[EXERCISE TEXT]:

※

Plaintiff contends that Dr. Levison's opinion on this matter is moot because "the ALJ did not make an affirmative finding of malingering." (Pl.'s Br. at 20.) Plaintiff argues that because the ALJ did not expressly endorse Dr. Levison's concerns about malingering, "the standard that requires specific, clear, and convincing reasons to reject a claimant's symptom testimony should apply in this case." (Pl.'s Br. at 20.) Plaintiff further argues that when that standard is properly applied, the ALJ erred by failing to provide clear and convincing reasons for rejecting Plaintiff's symptom testimony. (Pl.'s Br. at 20.) Defendant responds that no affirmative finding of malingering is required, and thus the ALJ did not need to apply the clear and convincing standard. (Resp. at 2-3.)

※

(Stored data entries)
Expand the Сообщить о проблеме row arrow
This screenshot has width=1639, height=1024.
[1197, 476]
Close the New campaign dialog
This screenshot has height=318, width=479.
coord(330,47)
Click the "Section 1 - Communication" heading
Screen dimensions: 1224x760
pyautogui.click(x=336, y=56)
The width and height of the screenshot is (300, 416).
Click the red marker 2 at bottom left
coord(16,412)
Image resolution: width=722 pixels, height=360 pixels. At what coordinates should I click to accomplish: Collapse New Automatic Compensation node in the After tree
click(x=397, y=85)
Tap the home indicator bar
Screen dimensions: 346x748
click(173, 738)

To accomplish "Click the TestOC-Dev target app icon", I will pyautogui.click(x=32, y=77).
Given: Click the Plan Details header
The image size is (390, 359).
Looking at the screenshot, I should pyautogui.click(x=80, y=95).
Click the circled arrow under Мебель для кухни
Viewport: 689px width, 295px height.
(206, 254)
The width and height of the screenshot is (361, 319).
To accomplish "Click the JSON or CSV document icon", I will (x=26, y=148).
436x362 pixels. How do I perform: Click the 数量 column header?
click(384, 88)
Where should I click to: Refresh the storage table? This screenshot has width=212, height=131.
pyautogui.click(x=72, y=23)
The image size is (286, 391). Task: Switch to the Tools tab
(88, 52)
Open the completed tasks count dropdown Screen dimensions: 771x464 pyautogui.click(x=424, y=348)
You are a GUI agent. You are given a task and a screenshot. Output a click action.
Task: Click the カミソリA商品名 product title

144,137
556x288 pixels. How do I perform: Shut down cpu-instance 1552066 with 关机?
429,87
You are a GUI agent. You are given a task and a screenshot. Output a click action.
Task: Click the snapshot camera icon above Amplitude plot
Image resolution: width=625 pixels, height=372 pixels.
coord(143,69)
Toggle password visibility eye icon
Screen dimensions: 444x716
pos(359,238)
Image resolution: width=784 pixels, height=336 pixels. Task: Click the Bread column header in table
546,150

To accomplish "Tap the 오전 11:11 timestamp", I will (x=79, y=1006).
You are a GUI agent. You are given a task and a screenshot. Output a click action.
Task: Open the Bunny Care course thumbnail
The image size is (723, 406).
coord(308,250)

※

[QUESTIONS]:
[A] Answer these questions using the passage on the malingering dispute:
(i) What finding does Plaintiff say the ALJ did not make?
(ii) What standard does Plaintiff argue should apply to the rejection of a claimant's symptom testimony?
(iii) What does Defendant say about whether an affirmative finding of malingering is required?
[B] Rewrite the paragraph of the passage on the malingering dispute that begins "Plaintiff contends that Dr. Levison's opinion" as a short list, keeping its main facts.

[SOLUTIONS BELOW]:
[A]
(i) An affirmative finding of malingering.
(ii) The standard that requires specific, clear, and convincing reasons to reject a claimant's symptom testimony.
(iii) Defendant says no such finding is required, so the ALJ did not need to apply the clear and convincing standard.

[B]
- Plaintiff says Dr. Levison's opinion is moot because the ALJ made no affirmative finding of malingering.
- Because the ALJ did not expressly endorse Dr. Levison's malingering concerns, Plaintiff argues that rejecting the claimant's symptom testimony requires specific, clear, and convincing reasons.
- Plaintiff argues that, under that standard, the ALJ erred by giving no clear and convincing reasons for rejecting Plaintiff's symptom testimony.
- Defendant responds that no affirmative finding of malingering is required, so the ALJ did not need to apply that standard.